Finding the Right Node

By Use Case

I need to...

  • Control a motor motor-driver, differential-drive, servo-controller
  • Read a sensor lidar-driver, camera-node, imu-driver
  • Process data kalman-filter, pid-controller, image-processor
  • Handle safety emergency-stop, safety-monitor, watchdog
  • Log data data-logger, rosbag-writer, csv-logger

By Hardware

# Search by device type
horus list lidar
horus list camera
horus list imu

By Category

Browse registry by category:

  • control - Motion control, PID, path following
  • perception - Sensors, computer vision, SLAM
  • planning - Path planning, motion planning
  • drivers - Hardware interfaces
  • safety - Safety systems, fault tolerance
  • utils - Logging, visualization, debugging

Package Quality Indicators

When choosing packages, look for:

High Download Count

Downloads: 5,234 (last 30 days)

Recent Updates

Last updated: 2025-09-28

Good Documentation

Documentation: 98% coverage

Active Maintenance

Issues: 2 open, 45 closed (96% resolution rate)
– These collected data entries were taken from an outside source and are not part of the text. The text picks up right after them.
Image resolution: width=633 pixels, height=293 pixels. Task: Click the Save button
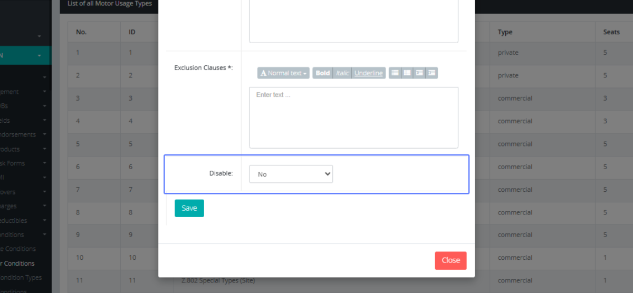[x=189, y=208]
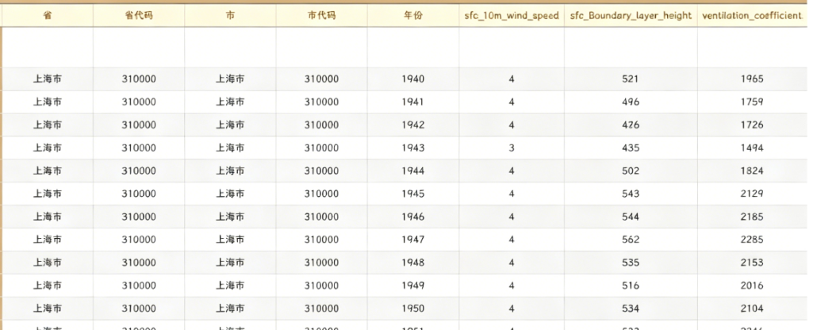
Task: Click the 上海市 province cell in 1945 row
Action: coord(47,194)
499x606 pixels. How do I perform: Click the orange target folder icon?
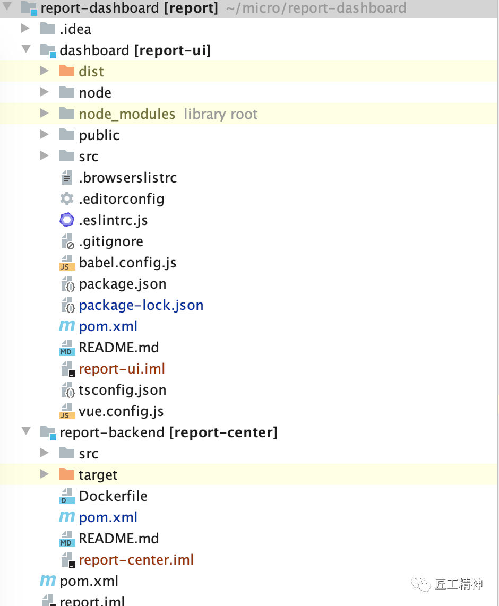point(67,474)
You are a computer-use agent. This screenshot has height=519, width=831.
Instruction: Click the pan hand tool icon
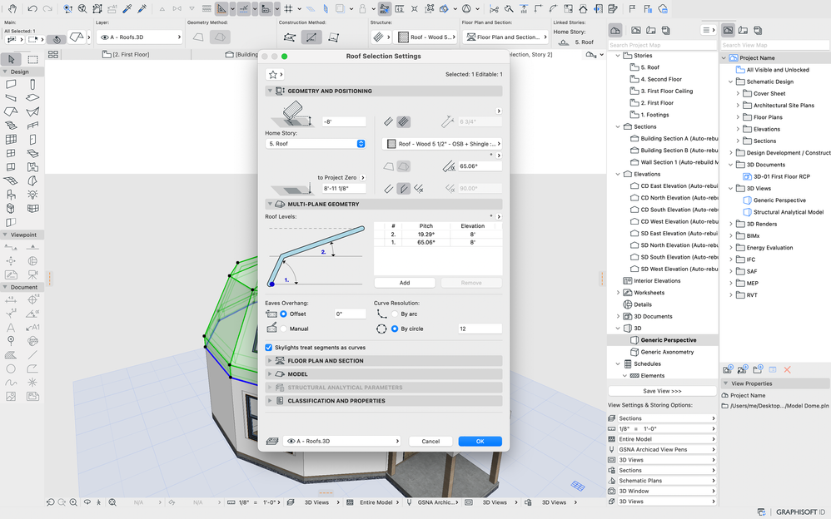(11, 9)
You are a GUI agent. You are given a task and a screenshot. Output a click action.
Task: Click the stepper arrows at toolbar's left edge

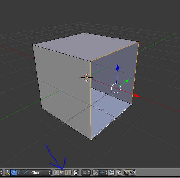1,172
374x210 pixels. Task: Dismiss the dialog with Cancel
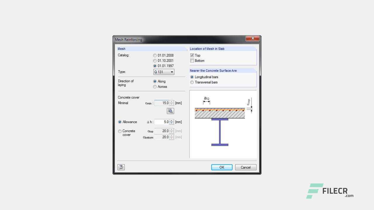tap(245, 167)
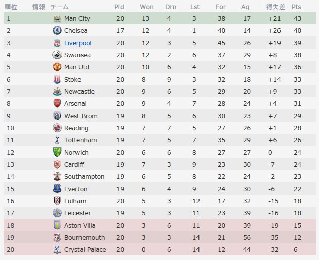Screen dimensions: 319x260
Task: Click the Tottenham cockerel crest
Action: 57,140
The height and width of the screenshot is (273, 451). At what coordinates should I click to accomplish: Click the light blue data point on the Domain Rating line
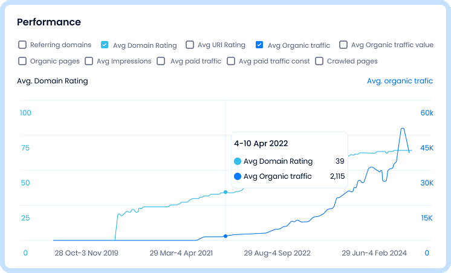[x=226, y=192]
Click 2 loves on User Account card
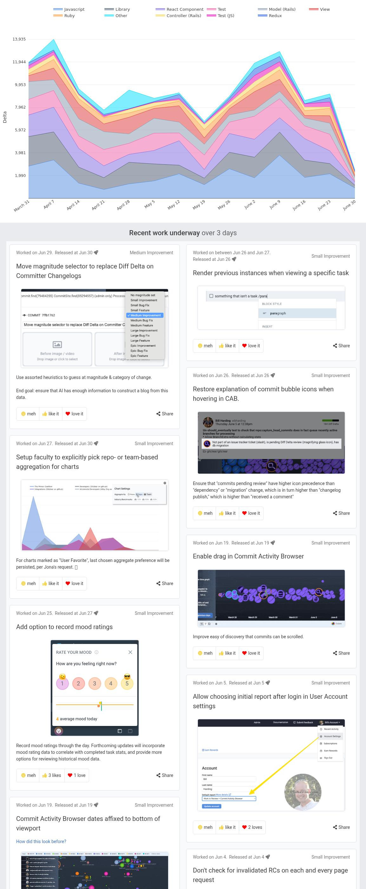The image size is (366, 889). (252, 828)
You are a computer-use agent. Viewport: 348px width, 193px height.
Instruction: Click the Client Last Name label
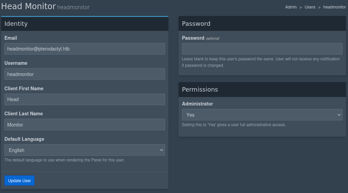(x=24, y=114)
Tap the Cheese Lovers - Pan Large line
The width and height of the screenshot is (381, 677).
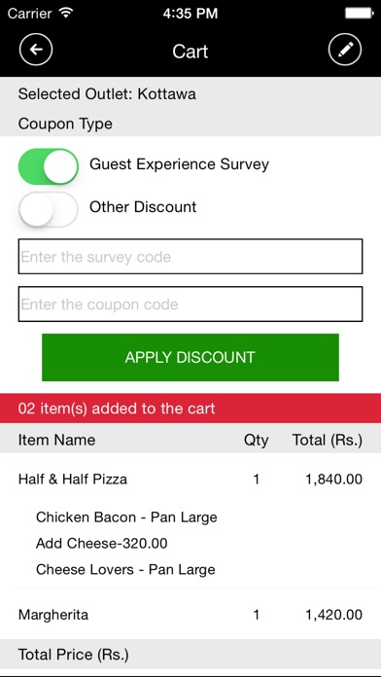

Complete Example: Autonomous Robot

Goal: Build an autonomous mobile robot that avoids obstacles

1. Install Components:

horus install lidar-driver
horus install obstacle-detector
horus install path-planner
horus install differential-drive
horus install emergency-stop

2. Compose System:

use lidar_driver::LidarNode;
use obstacle_detector::ObstacleDetectorNode;
use path_planner::LocalPlannerNode;
use differential_drive::DiffDriveNode;
use emergency_stop::EStopNode;
use horus::prelude::*;

fn main() -> Result<()> {
    let mut scheduler = Scheduler::new();

    // Safety (order 0 - runs first)
    scheduler.add(EStopNode::new("estop", "cmd_vel")?).order(0).build()?;

    // Sensors (order 1)
    scheduler.add(LidarNode::new("/dev/ttyUSB0", "scan")?).order(1).build()?;

    // Perception (order 2)
    scheduler.add(ObstacleDetectorNode::new("scan", "obstacles")?).order(2).build()?;

    // Planning (order 3)
    scheduler.add(LocalPlannerNode::new("obstacles", "cmd_vel")?).order(3).build()?;

    // Control (order 4)
    scheduler.add(DiffDriveNode::new("cmd_vel", "motor.left", "motor.right", 0.5)?).order(4).build()?;

    scheduler.run()?;
    Ok(())
}

That's a full autonomous robot in ~40 lines of configuration!